• [What you will do] Output the lines of the material from its first line through the line containing "Action: click(x=38, y=625)", inclusive, reproduced verbatim. Omit the pictures from the output.

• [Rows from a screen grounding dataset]
»»

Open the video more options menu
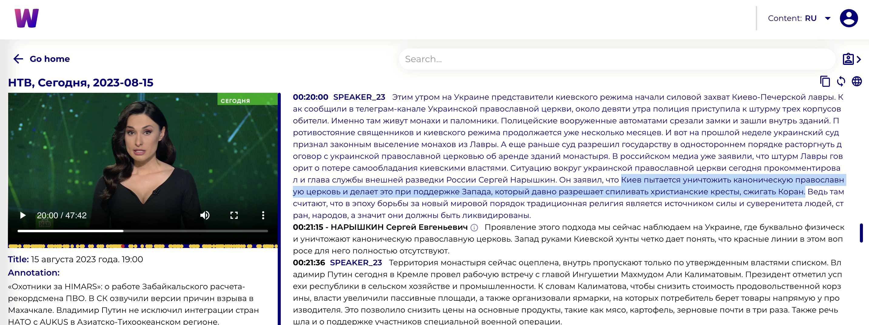 click(x=263, y=215)
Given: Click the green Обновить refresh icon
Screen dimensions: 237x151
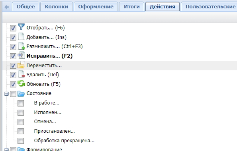Looking at the screenshot, I should [21, 83].
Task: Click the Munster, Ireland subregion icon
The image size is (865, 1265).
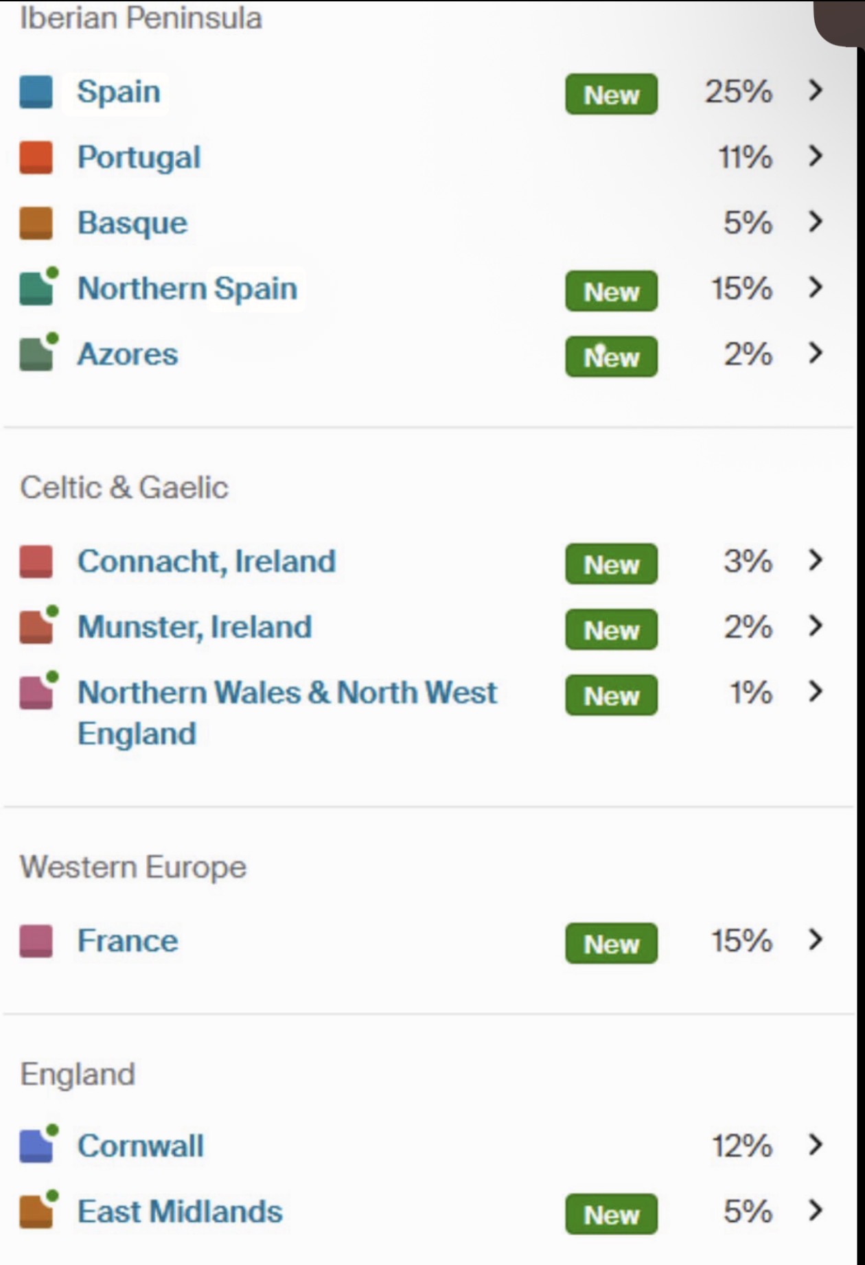Action: click(x=38, y=625)
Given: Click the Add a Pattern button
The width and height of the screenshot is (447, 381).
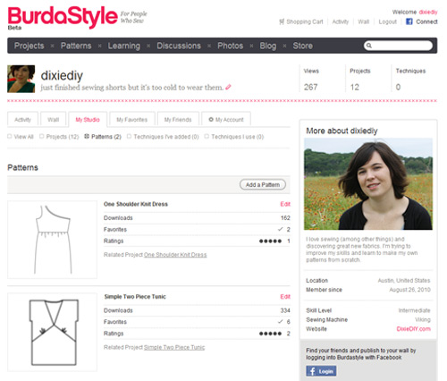Looking at the screenshot, I should click(x=263, y=184).
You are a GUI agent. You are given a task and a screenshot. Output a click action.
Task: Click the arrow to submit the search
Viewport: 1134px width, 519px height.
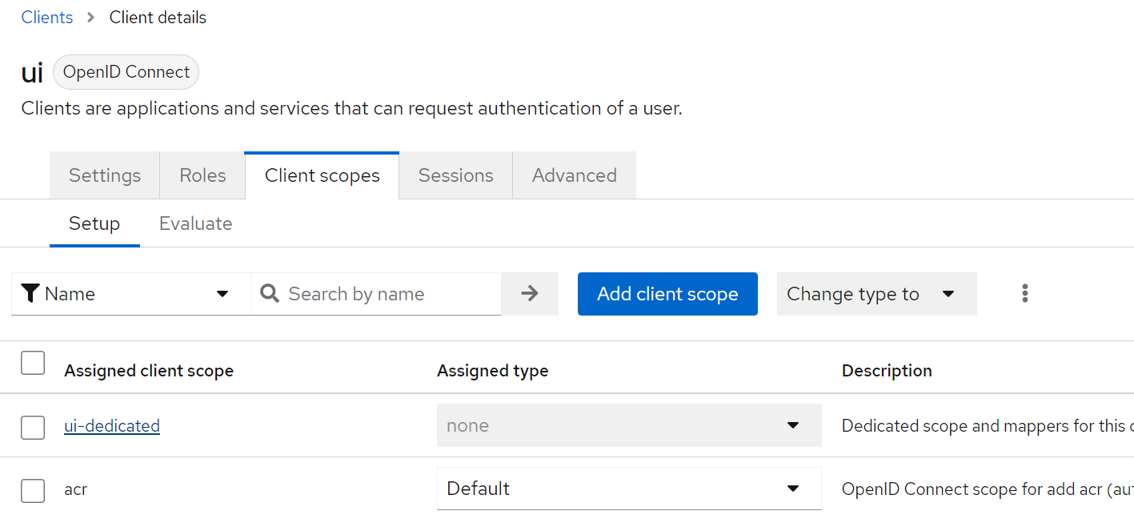pyautogui.click(x=530, y=294)
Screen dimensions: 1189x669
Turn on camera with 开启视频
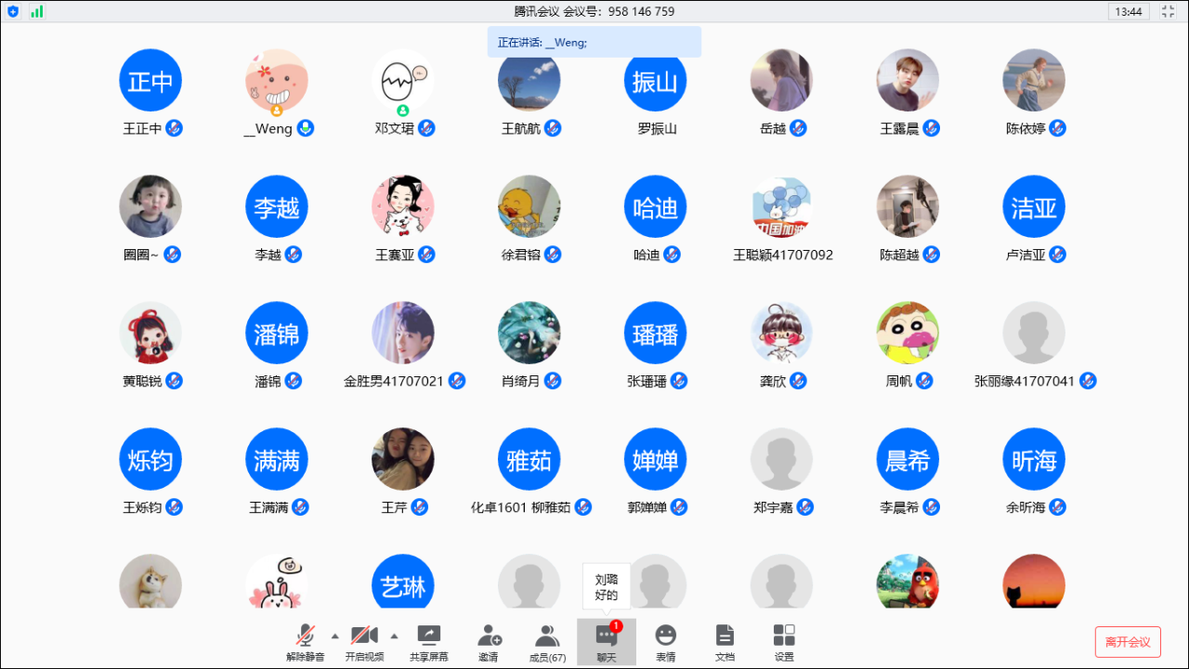[364, 642]
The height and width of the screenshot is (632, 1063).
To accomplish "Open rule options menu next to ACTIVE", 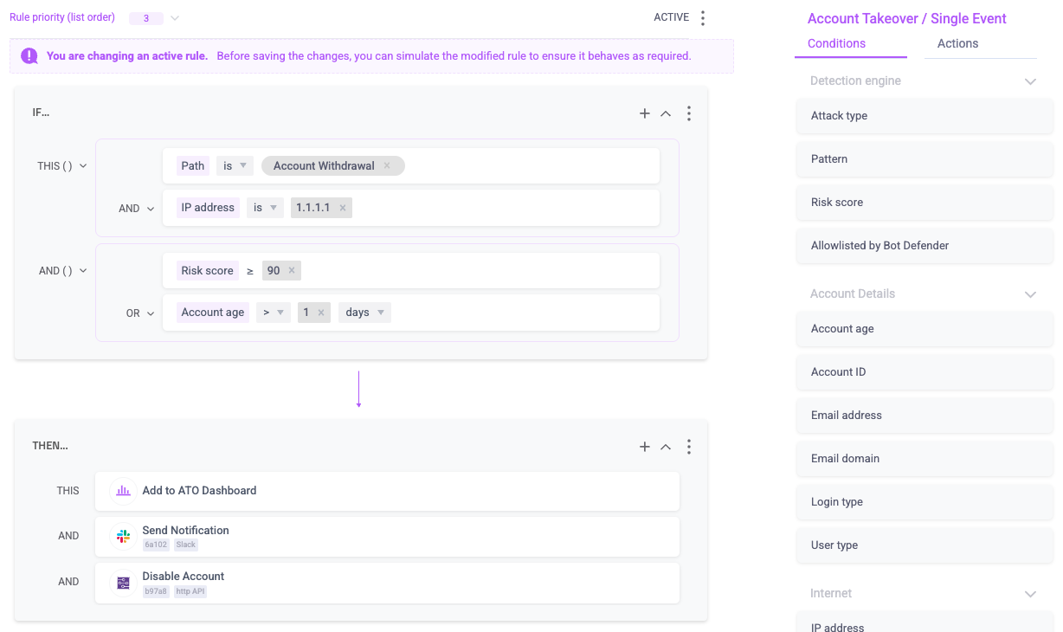I will pos(703,17).
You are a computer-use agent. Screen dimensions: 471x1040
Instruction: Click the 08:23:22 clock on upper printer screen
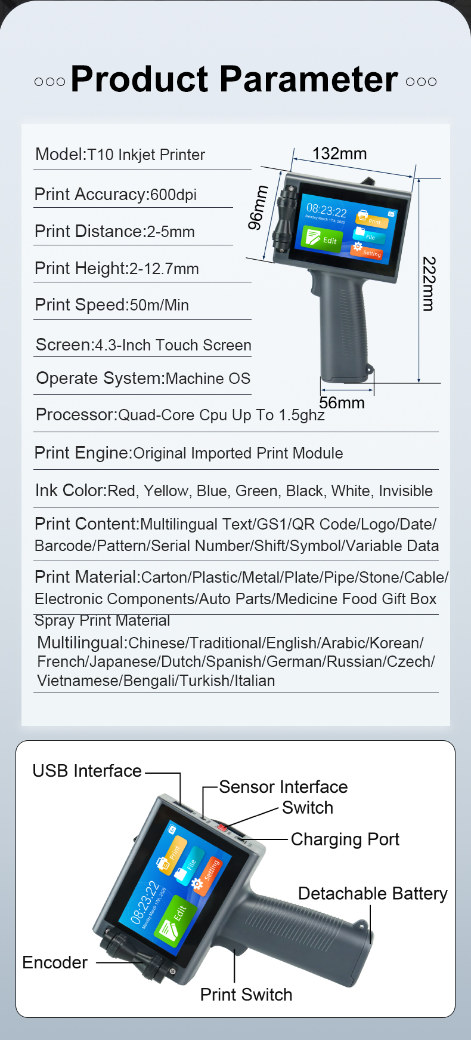pyautogui.click(x=326, y=210)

««

• [Response]
Open the video more options menu
 click(x=263, y=215)
Given: Click the green Обновить refresh icon
Screen dimensions: 237x151
Looking at the screenshot, I should [21, 83].
Task: Click the Munster, Ireland subregion icon
The image size is (865, 1265).
Action: click(x=38, y=625)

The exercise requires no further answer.